I’ve also had situations where I’m no longer using an exported volume but the client is still configured to be mounted to it. This shows the stale file handle in commands like df. The cure here is to umount the missing NFS volume with the -f option. Of course remove it from fstab too if needed. Problem solved.

Performance Tuning

Does it seem slow? Try watching it with iptraf. Set the update interval to 1 sec to not overwhelm the network traffic with your own iptraf feedback loop. Or figure out filters which have not yet worked for me.

How about nethogs? That’s a nice program too. Also iftop. Maybe dstat or slurm.
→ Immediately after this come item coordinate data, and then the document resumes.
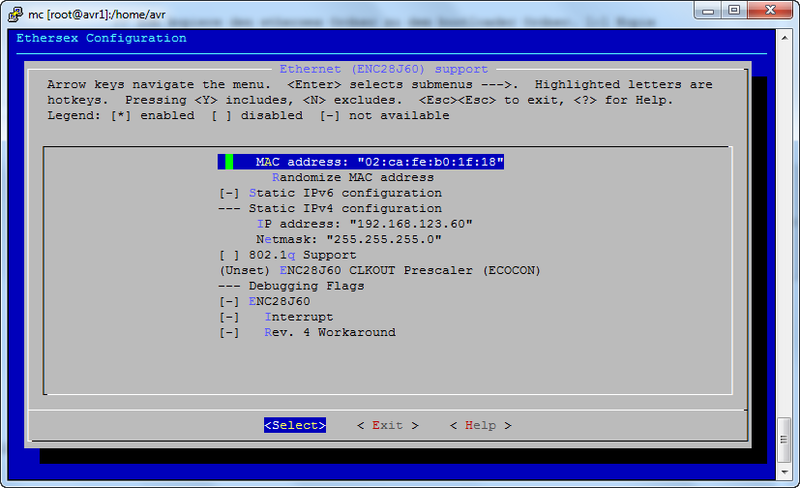
Task: Edit the Netmask 255.255.255.0 field
Action: 348,240
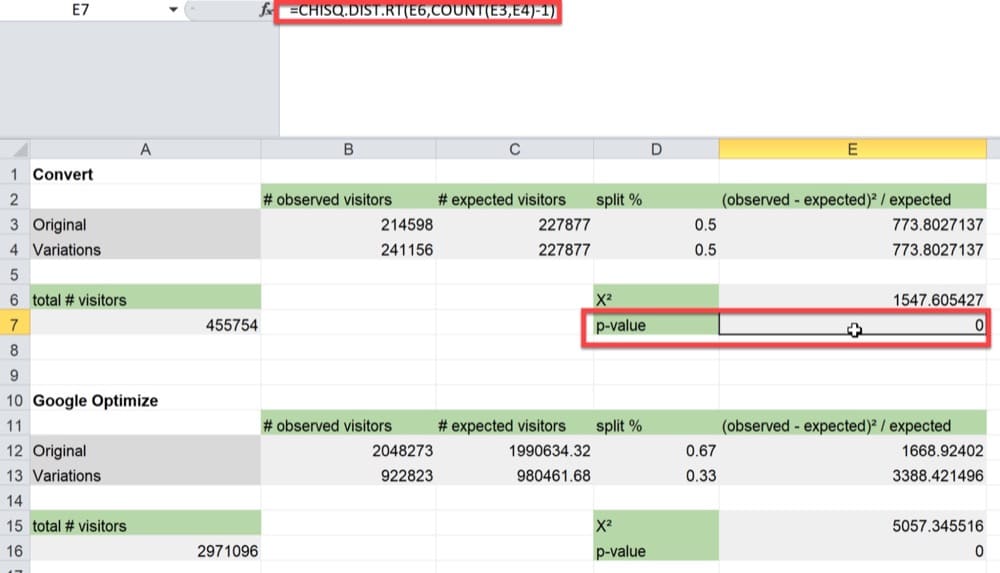
Task: Select column B header
Action: (348, 149)
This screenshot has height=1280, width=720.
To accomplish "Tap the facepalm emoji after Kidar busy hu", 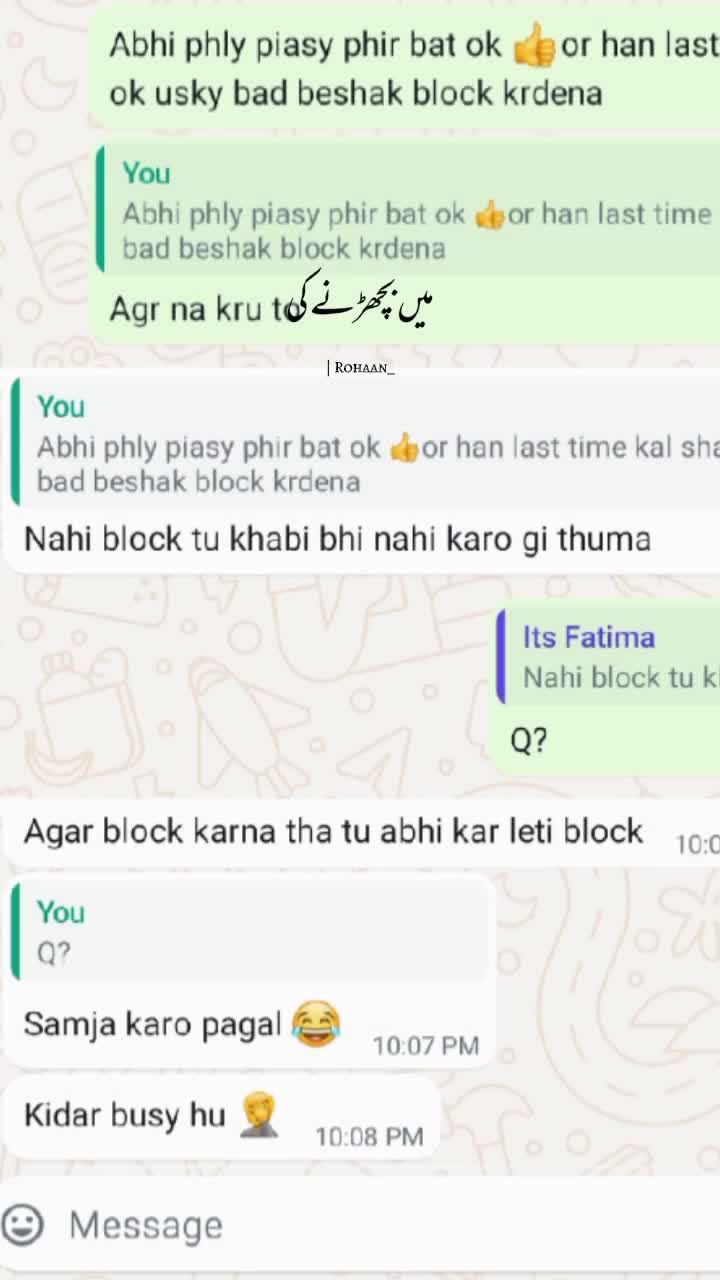I will (x=259, y=1116).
Check out this fine analysis of NFS4.1 on Linux. Check the references for benchmark utilities.

Permission Problems

This is almost always a "root squash" issue. The default behavior of an NFS server is to not honor the root user ID (which is 0). So if you try to sudo cp /local/file /nfsmounted/ you will be trying to write to the NFS server as root. It does not allow that by default. If it did, then users with physical control of their own client boxes could just become root and then peek into and change everyone else’s data. This is not normally a good thing. Normally only the proper UIDs can use the corresponding data on the server. Of course it’s also easy to spoof these too, so it’s not an especially strong form of protection. But short of a very deliberate attempt to cause trouble, this scheme will prevent users from accidentally wiping out the whole file system with a dumb sudo rm -r /. If they did that, they’d wipe out their local system only.